0. Introduction
Once you are ready to train a YOLO model, you can launch trackRai by typing the following command in the R console:
This will open the app launcher either in the viewer pane of RStudio and Positron, or in a separate window, depending on your local configuration. In RStudio at least, you can control where the app opens by setting the launch.browser option. For instance:
trackRai(launch.browser = shiny::paneViewer())will launch the app in the RStudio viewer pane.

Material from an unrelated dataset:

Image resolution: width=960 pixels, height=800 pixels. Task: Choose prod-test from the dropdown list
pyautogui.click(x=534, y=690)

Once the launcher is running, click on the “Train” button to launch the data preparation app. The launcher will close and the app will start shortly after. This app will help you train a YOLO11 model using the dataset created in the previous tutorial. The process is straightforward, however, it might take some time depending on the configuration of your system. A machine with an NVIDIA graphics card and the CUDA framework installed is highly recommended.
1. Training module
Once the app opens, you will be presented with the “Training” tab. Click on the “Select training dataset” button and navigate to a folder containing a YOLO dataset as prepared in the previous tutorial (it should a folder named “YOLO”). Select this folder.
Then, select a model size. Smaller models take less time and memory to train, larger models may yield better results for complex arrangements of objects. We find that the smaller (“nano”) model size does a really good job in most situations.

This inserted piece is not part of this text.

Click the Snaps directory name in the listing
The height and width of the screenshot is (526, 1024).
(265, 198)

Finally, you can “Set the number of training epochs” you would like to run and the “patience” of the training process. This last paramater allows the training to stop automatically if the training performance does not improve after a set number of epochs. This helps prevent overfitting by stopping training when performance plateaus; it also saves computing time. If you do not want training to stop early, set the patience to the maximum number of epochs.
After setting all the training parameters, click the “Start training” button and wait until it completes. Performance metrics will be displayed in the graph on the left of the window, and in the log panel below the graph.
Once the training has completed successfully, the second tab of the app will become available and you can click on it to navigate there.
2. Checking module
In the second tab of the training app, you can check the quality of the training and the effect of the inference paramaters on the detection of the objects of interest in a video.
First, you need to select a video by clicking the “Select video” button. You can also select an optional mask by clicking the “Select mask (optional)” button. This will load the video in the app and you can navigate it using the slider under the display panel. You can also use the arrow keys on your keyboard to navigate through the video: the left and right arrows allow you to navigate frame by frame; the up and down arrows allow you to navigate one second at a time. Detected objects will be automatically enclosed in a green rectangle.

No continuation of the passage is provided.